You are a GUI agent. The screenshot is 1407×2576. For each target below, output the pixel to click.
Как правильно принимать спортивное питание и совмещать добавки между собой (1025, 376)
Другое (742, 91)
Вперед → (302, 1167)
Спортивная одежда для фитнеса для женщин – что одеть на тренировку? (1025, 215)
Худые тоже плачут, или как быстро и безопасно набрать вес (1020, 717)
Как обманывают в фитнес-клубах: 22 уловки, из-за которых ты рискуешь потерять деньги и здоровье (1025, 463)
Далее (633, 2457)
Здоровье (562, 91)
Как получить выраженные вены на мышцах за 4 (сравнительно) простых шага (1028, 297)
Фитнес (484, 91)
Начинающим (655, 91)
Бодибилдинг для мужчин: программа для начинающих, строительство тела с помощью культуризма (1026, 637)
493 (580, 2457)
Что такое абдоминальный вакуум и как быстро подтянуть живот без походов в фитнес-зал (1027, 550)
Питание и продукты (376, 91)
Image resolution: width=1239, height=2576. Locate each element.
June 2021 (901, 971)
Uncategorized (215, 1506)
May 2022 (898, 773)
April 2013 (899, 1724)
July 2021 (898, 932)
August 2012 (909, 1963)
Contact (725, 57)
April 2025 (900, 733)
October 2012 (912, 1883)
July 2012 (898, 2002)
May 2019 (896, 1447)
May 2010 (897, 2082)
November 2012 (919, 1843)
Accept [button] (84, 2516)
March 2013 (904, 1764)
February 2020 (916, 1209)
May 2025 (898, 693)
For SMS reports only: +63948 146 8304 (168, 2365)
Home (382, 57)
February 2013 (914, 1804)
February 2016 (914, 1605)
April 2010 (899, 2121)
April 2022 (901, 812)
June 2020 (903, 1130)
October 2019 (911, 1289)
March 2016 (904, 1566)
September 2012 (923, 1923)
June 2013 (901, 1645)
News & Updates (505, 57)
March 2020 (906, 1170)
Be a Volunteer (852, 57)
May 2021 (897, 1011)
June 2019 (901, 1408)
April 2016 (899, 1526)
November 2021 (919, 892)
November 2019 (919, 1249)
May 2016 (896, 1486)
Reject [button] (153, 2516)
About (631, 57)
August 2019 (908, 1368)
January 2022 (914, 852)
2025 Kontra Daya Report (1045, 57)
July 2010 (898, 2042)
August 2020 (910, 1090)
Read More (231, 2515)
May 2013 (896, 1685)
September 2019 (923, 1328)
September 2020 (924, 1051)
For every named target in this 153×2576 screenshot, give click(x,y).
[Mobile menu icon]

..............................

Exercise instructions ::
From the line that contains "Reject [button] (153, 2516)" down to the last line of the listing above, repeat each line exactly, and include nothing else.

Solution ::
Reject [button] (153, 2516)
About (631, 57)
August 2019 (908, 1368)
January 2022 (914, 852)
2025 Kontra Daya Report (1045, 57)
July 2010 (898, 2042)
August 2020 (910, 1090)
Read More (231, 2515)
May 2013 (896, 1685)
September 2019 (923, 1328)
September 2020 (924, 1051)
For every named target in this 153×2576 screenshot, give click(x,y).
[Mobile menu icon]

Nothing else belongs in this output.